Professor Weymouth introduced the following shock simulation scenario: the U.S. government deploys troops to Panama to secure control of the canal. This scenario prompted students to examine how such a geopolitical shift could reverberate across Panama’s interconnected economic and political systems. Students considered how canal operations, trade flows, and logistics networks might adjust under changing governance while also exploring how Panama’s neutrality could be tested. The scenario raised questions about how multinational firms, financial institutions, and tourists might reassess risk and opportunity, and how domestic political actors might respond to the loss of sovereignty over a critical national asset. Ultimately, the discussion underscored that Panamanian control of the canal is central not only to its economy, but also to the stability it signals globally, raising the ongoing question of how external intervention might reshape that position. 

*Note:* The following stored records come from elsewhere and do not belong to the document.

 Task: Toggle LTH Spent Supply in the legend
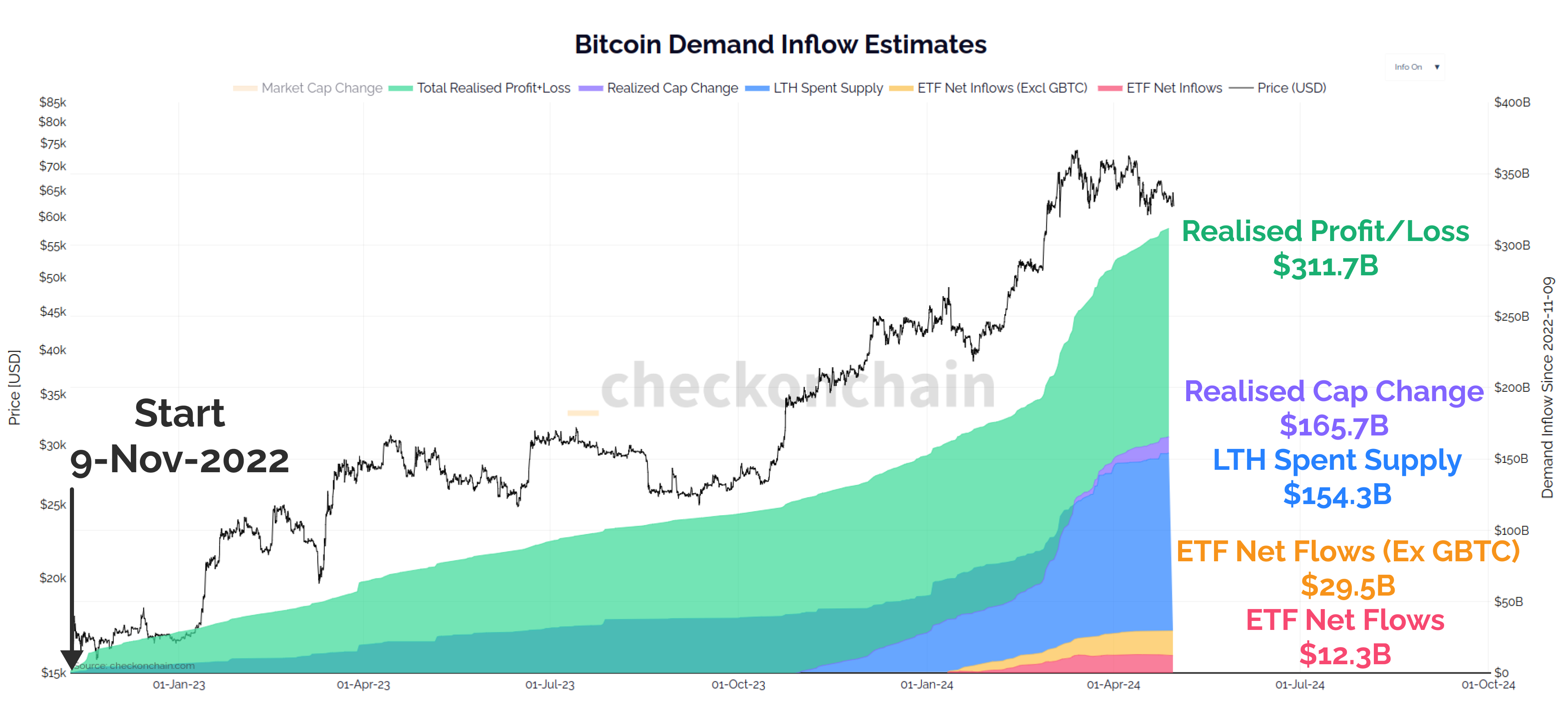(828, 88)

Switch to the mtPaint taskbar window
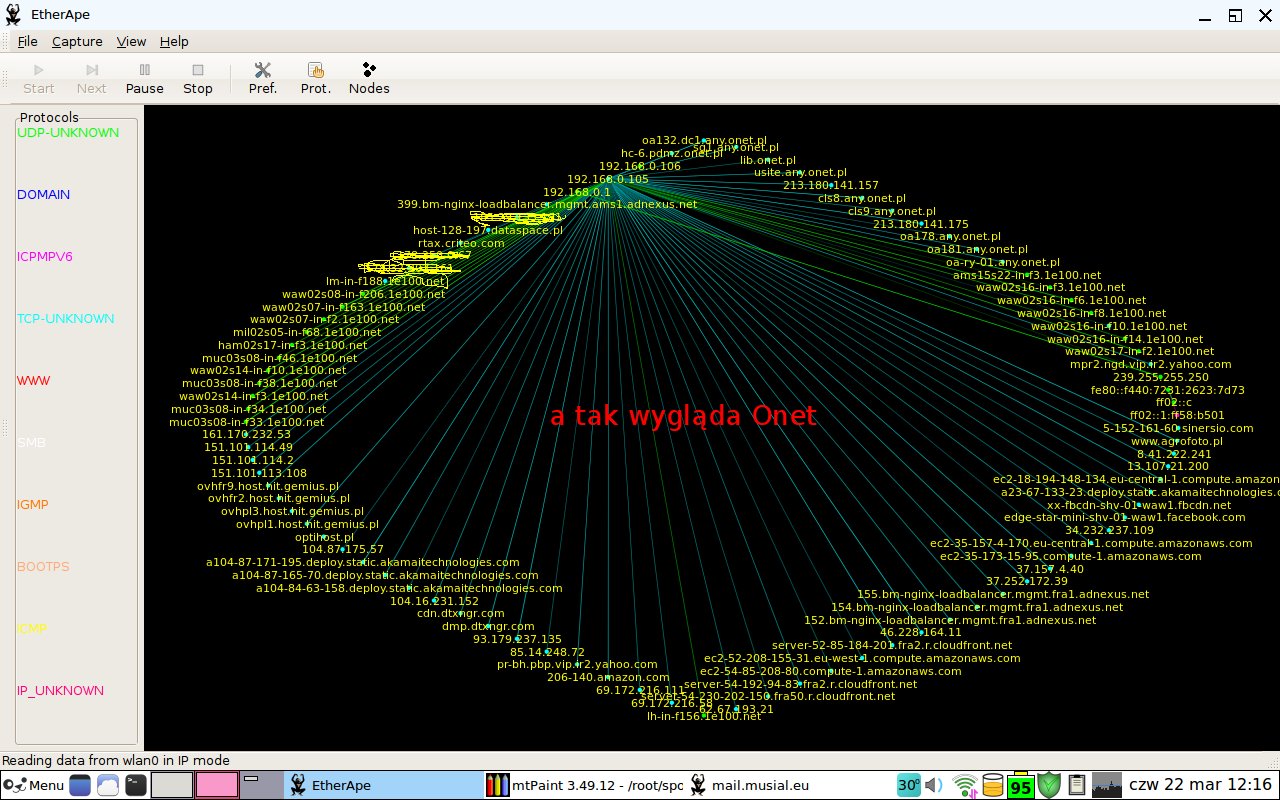click(x=585, y=785)
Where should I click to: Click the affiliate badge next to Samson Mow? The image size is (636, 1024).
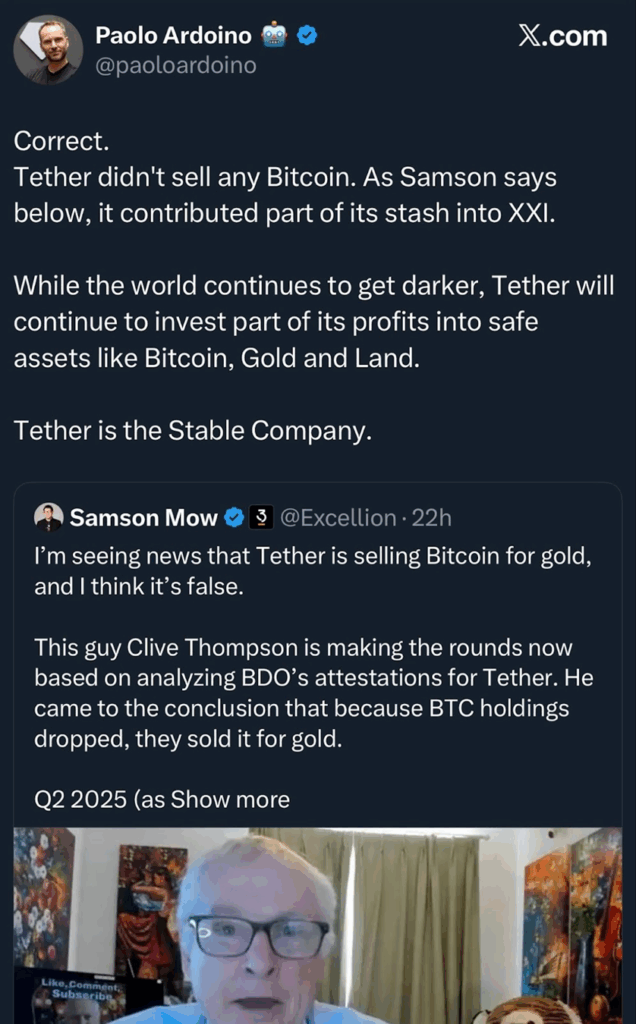[260, 517]
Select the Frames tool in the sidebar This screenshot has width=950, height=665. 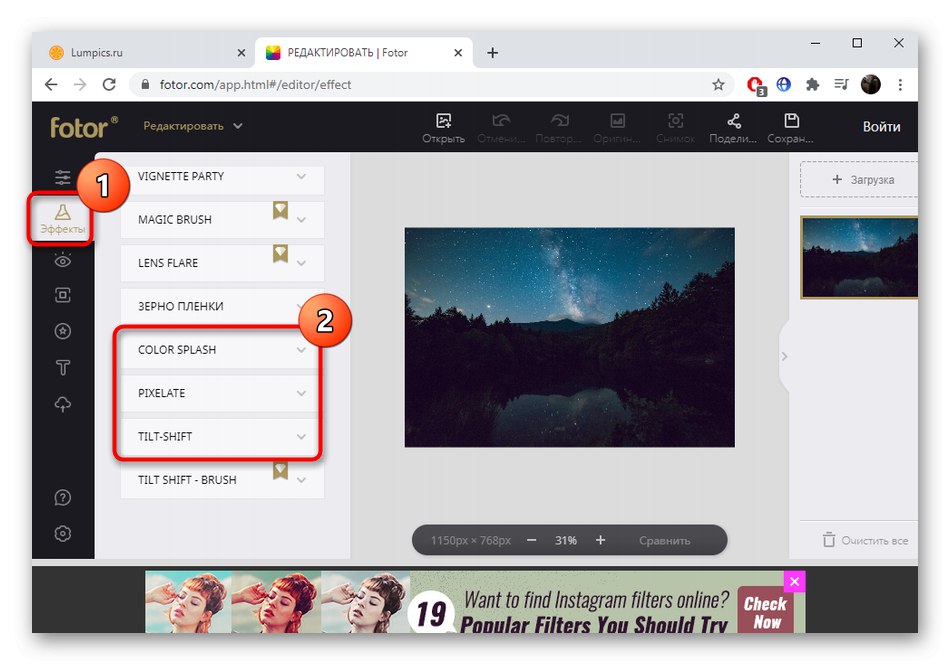click(62, 295)
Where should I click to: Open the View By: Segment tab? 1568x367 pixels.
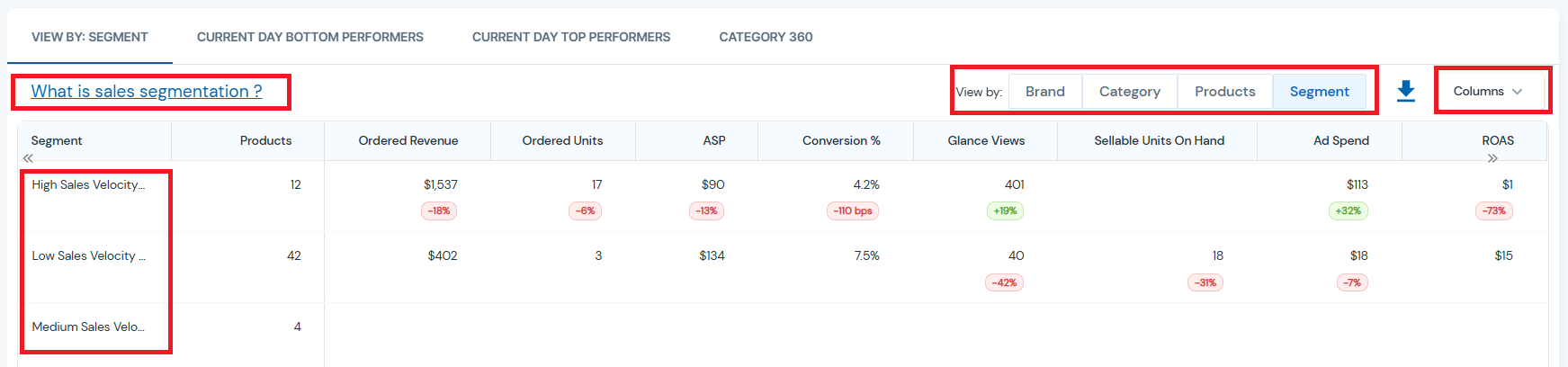[x=90, y=37]
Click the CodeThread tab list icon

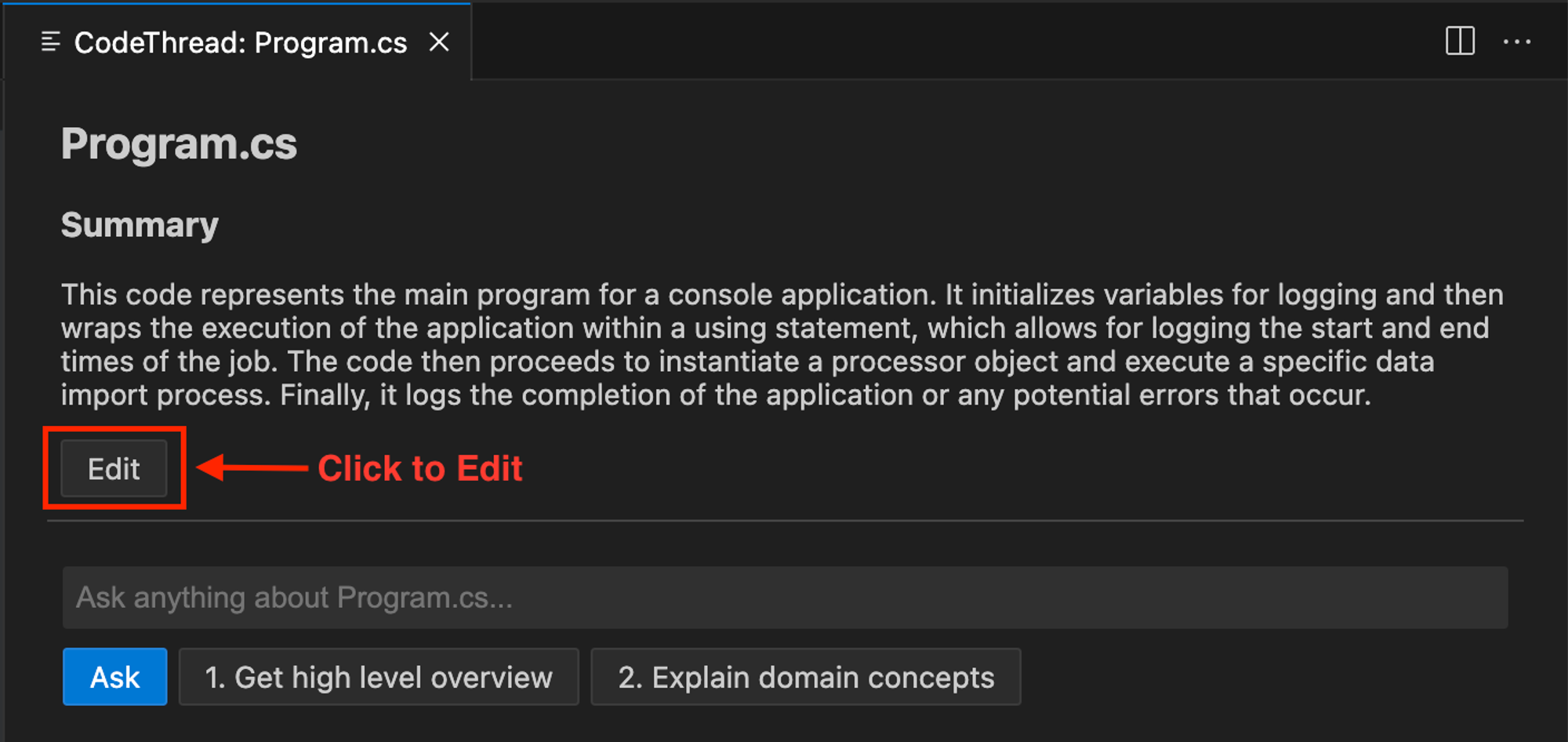point(50,42)
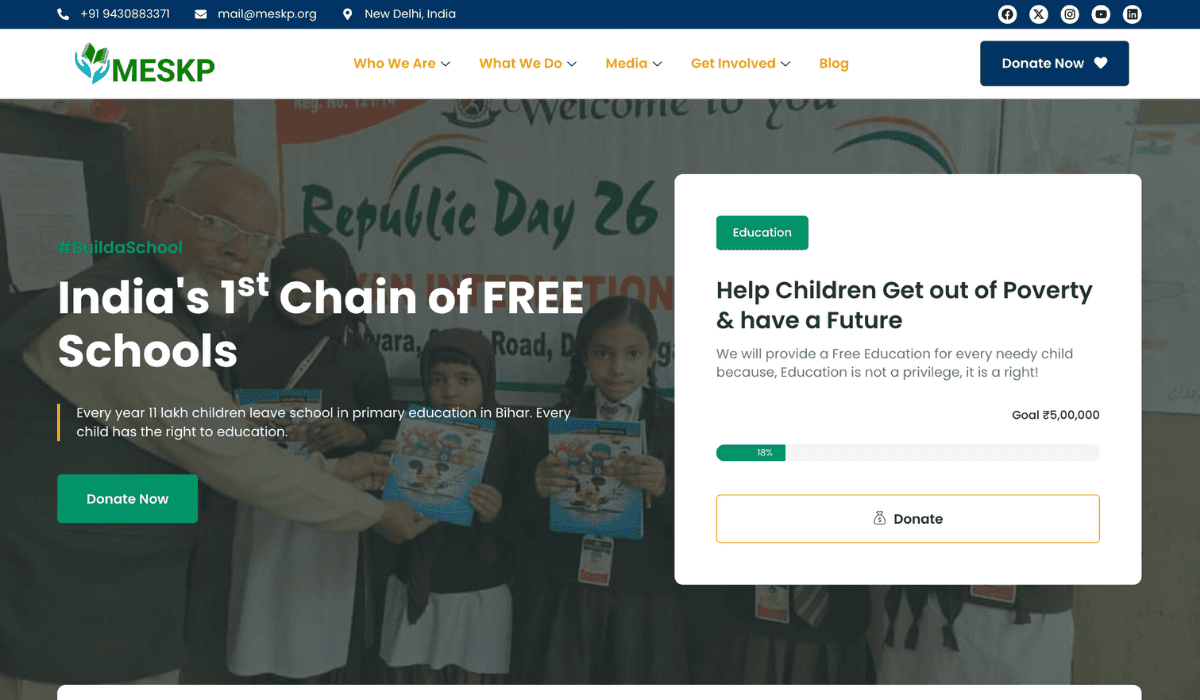Open the Media dropdown menu
The height and width of the screenshot is (700, 1200).
coord(634,63)
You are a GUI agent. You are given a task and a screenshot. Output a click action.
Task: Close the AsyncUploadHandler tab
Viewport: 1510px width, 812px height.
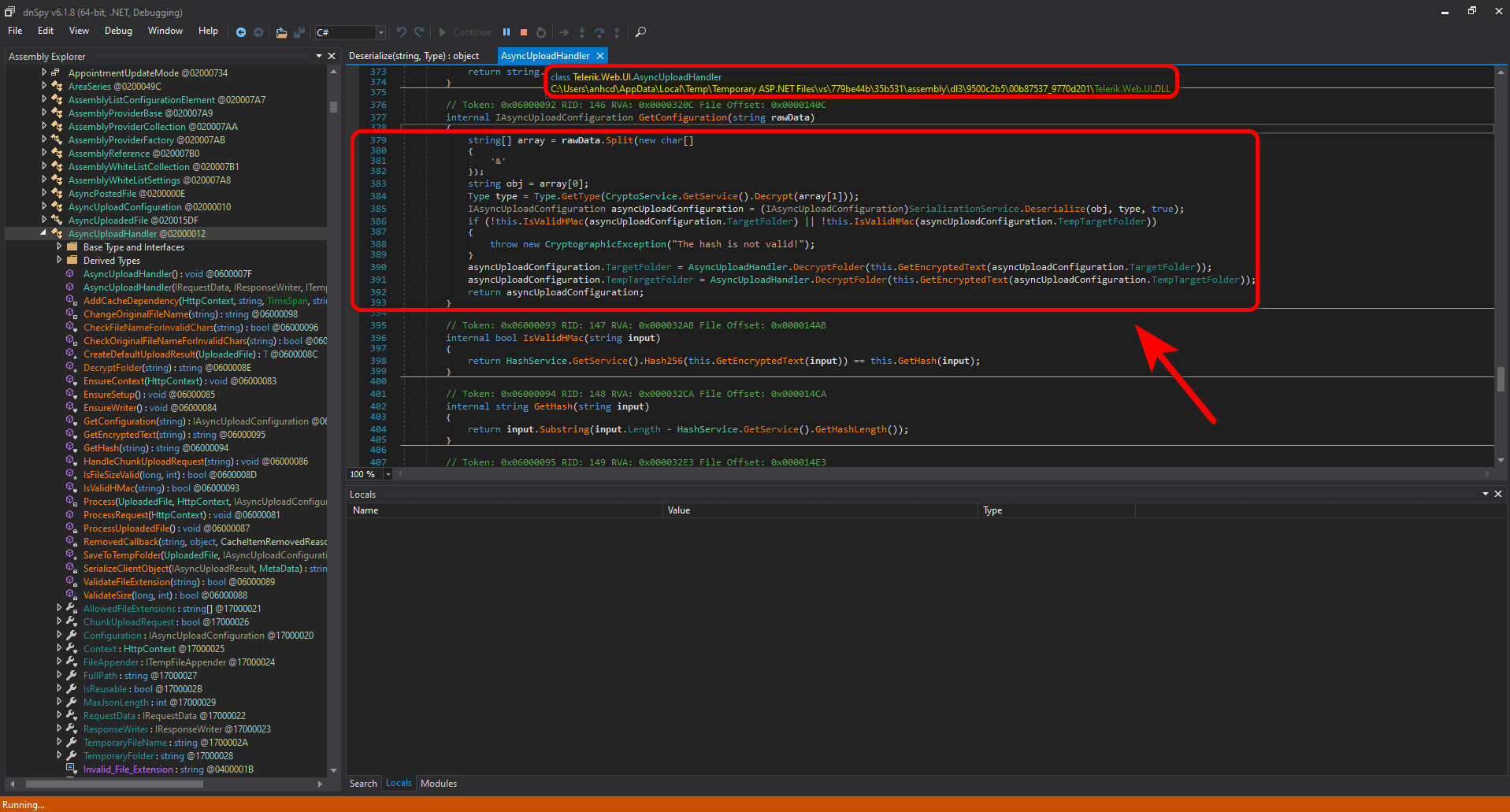click(x=600, y=56)
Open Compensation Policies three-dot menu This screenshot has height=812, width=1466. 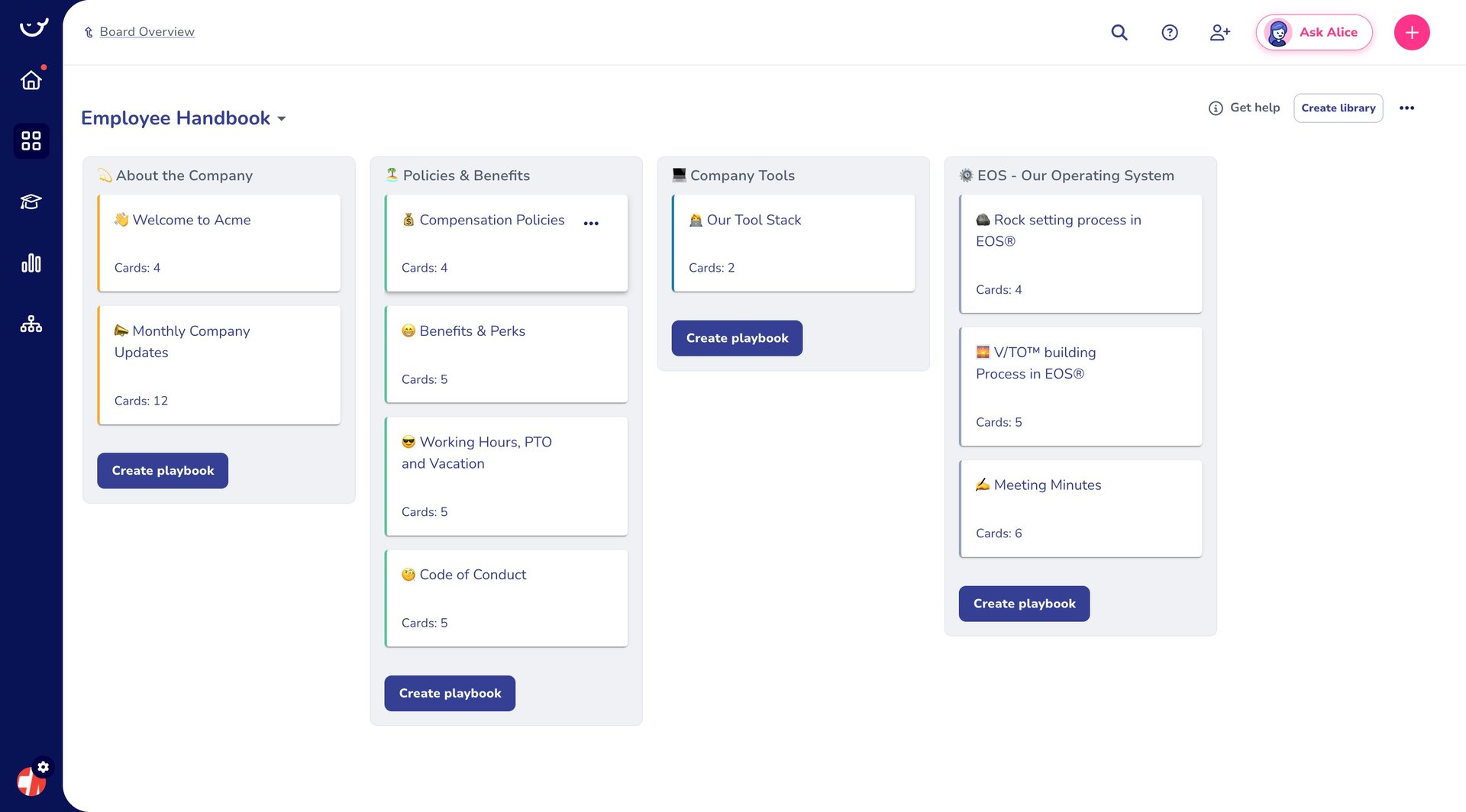tap(591, 223)
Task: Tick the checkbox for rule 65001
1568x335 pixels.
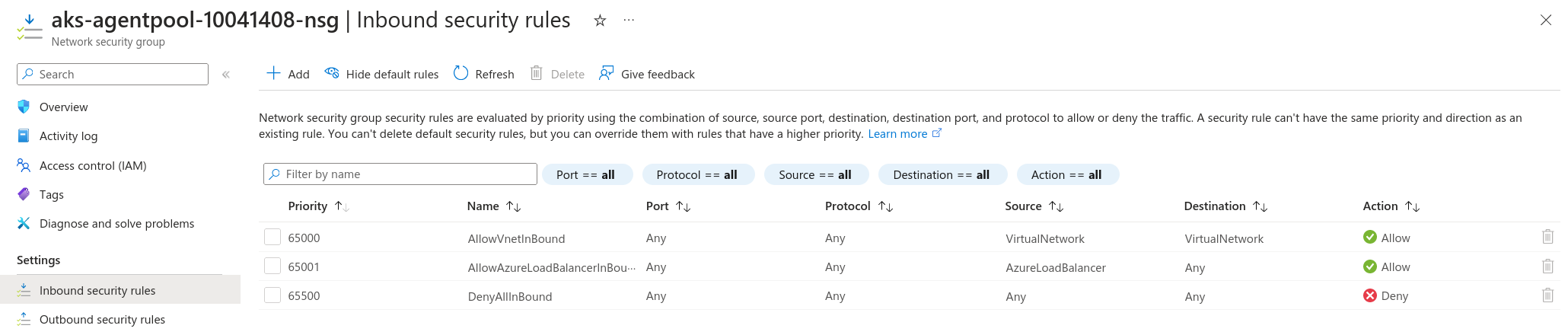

To go beyond the student fellows’ workshop analysis, data from Harvard’s Growth Lab Metroverse tool maps Panama City’s industries against global peers, revealing both the depth of its strengths and the contours of its vulnerabilities. Trade and transportation stand out as Panama’s defining competitive advantages: being dominant in presence and a strong technological fit for the city’s productive structure. Financial activities and professional services emerge as genuine growth opportunities. Yet that same concentration is a source of fragility: an economy built around being a connector of ships, capital, and commerce is exposed when any of those flows are disrupted. Diversifying without abandoning Panama’s core identity may be the central economic challenge ahead.

Learning Beyond Observation: Why the Trek Matters

This global-minded workshop gave students the analytical tools to think critically about Panama’s interconnected systems, a lens sharpened by the perspectives of Lewis. Alongside these conversations, students explored and experienced Panama City itself – the pulse of all those systems converging in real time. From the Miraflores Locks at the canal to Skechers’ regional distribution center, Hutchison Ports’ terminal at the Port of Balboa, and a Geisha coffee tasting, students immersed themselves in the Panamanian way.

Panama is, in many ways, a living case study in the forces shaping global business and connectivity. For students trained to analyze trade flows and supply chains, standing inside the system changed the texture of that knowledge in ways that are impossible to replicate in a classroom.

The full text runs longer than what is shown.